Je suis sorti de l’Ensci en 2001, en même temps, clin d’œil, que Mathieu Lehanneur, où j’ai obtenu le premier diplôme en objet numérique lancé par l’école. J’ai ensuite travaillé comme designer muséographique à la Cité des sciences et de l’industrie où j’écrivais les briefs des dispositifs éducatifs : je n’étais pas dans le faire mais dans le comment on va le faire. Ensuite, chez Dusapin & Leclerc, j’ai travaillé sur tous les aspects design des projets architecturaux – serrurerie, menuiserie et sites internet. Puis, je suis passé chez IDSLAND, l’agence d’Olivier Peyricot, pour faire du design industriel et où j’ai eu une ma première expérience retail en 2004. C’est cela qui m’a donné le goût du retail, à une époque où toute l’industrie française se délocalisait en Chine. Je me posais de vraies questions sur comment faire mon métier de designer. Je trouvais passionnant de travailler sur des sujets populaires destinés au plus grand nombre. Et comme le retail physique n’est pas délocalisable, j’ai choisi cette voie. J’ai donc rejoint Malherbe Retail Design où j’ai effectué tout mon parcours jusqu’à être directeur général adjoint et associé. Là, j’ai vraiment appris mon métier de designer retailer en travaillant pour pratiquement toutes les enseignes de la grande distribution alimentaire française (Intermarché, Leclerc, Carrefour, G20, etc.) puis européenne. Cela a vraiment formé ma vision du design : réfléchir n’est pas suffisant. Il faut essayer, corriger. Et faire pour des gens qui en ont besoin et rapidement. Au bout de 10 ans, j’ai choisi de rejoindre une entreprise leader dans son domaine, où le design tenait une grande place. J’ai été chassé par McDonald’s et la greffe a pris immédiatement.

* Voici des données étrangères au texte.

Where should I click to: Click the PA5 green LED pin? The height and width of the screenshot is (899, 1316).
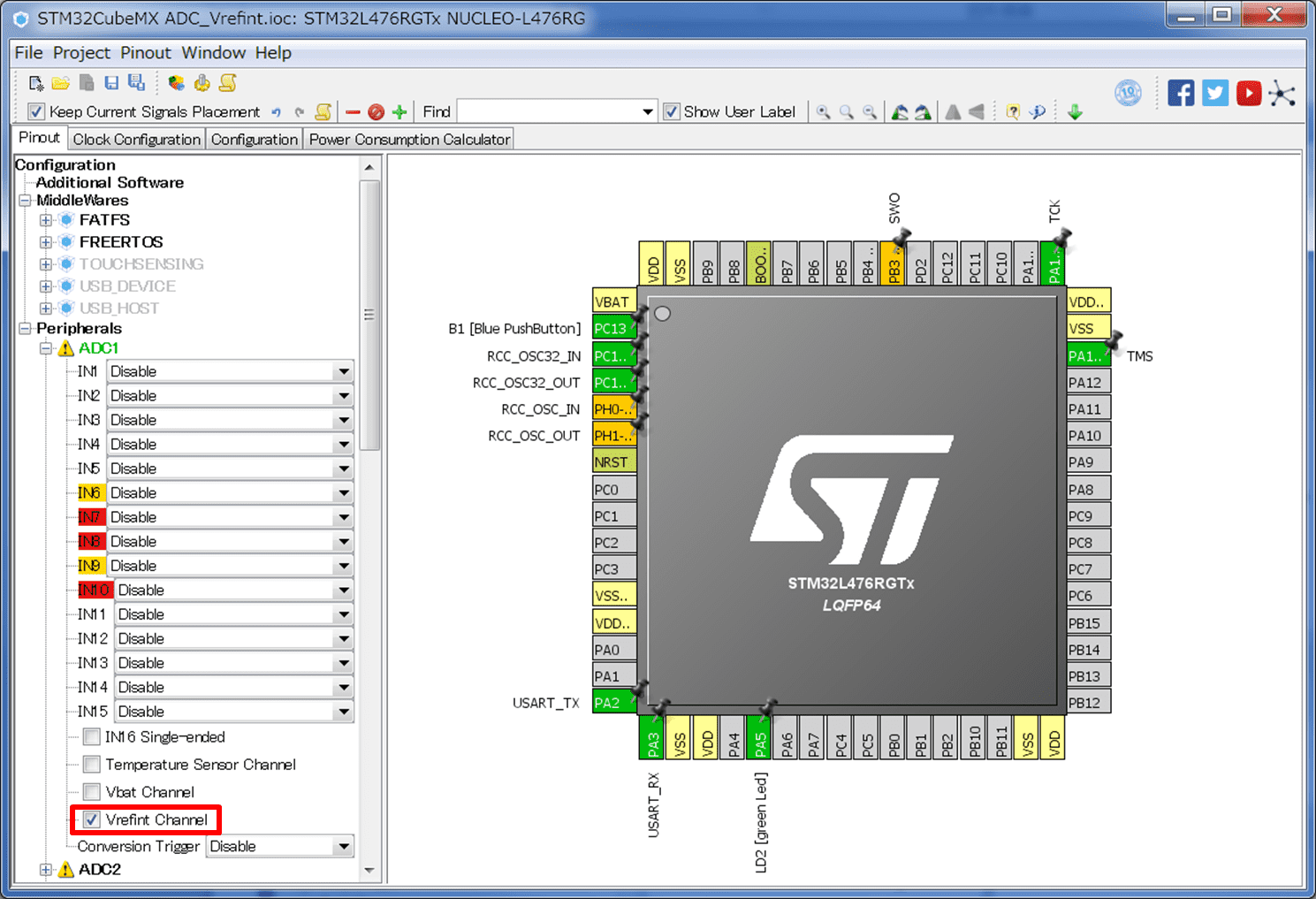[760, 739]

Pourquoi le design dans une institution comme McDonald’s ?
Tout d’abord, situons l’entreprise McDonald’s en France : 1 492 restaurants, 85 % de franchisés et près de 5,5 milliards d’euros de chiffre d’affaires réalisé avec un panier moyen entre 12 et 14 euros. C’est dire le nombre de clients qui viennent chez nous ! La stratégie française de McDonald’s a été initiée par l’électrochoc José Bové, il y a plus de 20 ans, qui nous a poussé à passer du fast food à la restauration. De ce fait, nous sommes passés du service comptoir au service à table dans 98 % des restaurants. Autre point : nous avons ouvert visuellement les cuisines, autrement dit, nous les avons théâtralisées. D’autre part, nous avons supprimé le menu board. Tout cela a contribué à faire évoluer notre image vers celle d’un restaurant. Associé à ce mouvement stratégique, il y a eu un mouvement de décoration, et je dis bien « décoration » car en restauration on employait ce terme et non celui de design, pour lequel l’enseigne a fait intervenir des personnalités comme Philippe Avanzi, Patrick Norguet, Paola Navone et plus généralement des agences du monde entier, dont Landini Associate en Australie. Tout cela pour vous dire que nous portons une très grande attention à l’expérience client.
Actuellement, qu’est-ce que le design apporte à McDonald’s ?
Quand je suis arrivé, j’ai tout de suite souhaité utiliser le terme design au lieu de décoration avec l’idée que si le design dans notre secteur est aussi de la décoration, il est surtout là pour prendre en compte les contraintes business, de construction, opérationnelles et marketing que l’on retrouvera dans tout projet de restaurant. Disons que le design est la principale rotule qui permet de combiner l’esthétique et les aspects dont je viens de parler. En d’autres termes, je suis sur une fonction transversale dont l’objectif est de répondre aux besoins et contraintes des différents directeurs de départements. Une des forces de notre enseigne est que le design peut s’exprimer sur toute la chaîne de valeur – de l’amont stratégique au fonctionnement du restaurant – dans le respect des réalités du terrain.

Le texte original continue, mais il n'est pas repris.